Exercise ::
Copy the material from the line with "What do you" to the line with "Find the location", swapping "Packages" for "Extensions" and changing nothing else.

Records supplied ::
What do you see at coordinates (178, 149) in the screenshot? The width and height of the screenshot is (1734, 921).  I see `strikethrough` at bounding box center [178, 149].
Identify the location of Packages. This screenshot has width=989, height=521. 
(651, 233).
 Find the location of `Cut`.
...
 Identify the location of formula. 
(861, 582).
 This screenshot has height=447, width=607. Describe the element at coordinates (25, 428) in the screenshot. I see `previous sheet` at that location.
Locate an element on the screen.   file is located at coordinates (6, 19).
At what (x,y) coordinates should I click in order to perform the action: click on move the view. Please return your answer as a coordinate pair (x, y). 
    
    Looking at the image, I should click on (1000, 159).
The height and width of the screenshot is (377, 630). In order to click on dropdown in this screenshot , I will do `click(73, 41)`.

Task solution ::
What do you see at coordinates (178, 149) in the screenshot? The width and height of the screenshot is (1734, 921).  I see `strikethrough` at bounding box center [178, 149].
Identify the location of Extensions. This screenshot has width=989, height=521. 
(651, 233).
 Find the location of `Cut`.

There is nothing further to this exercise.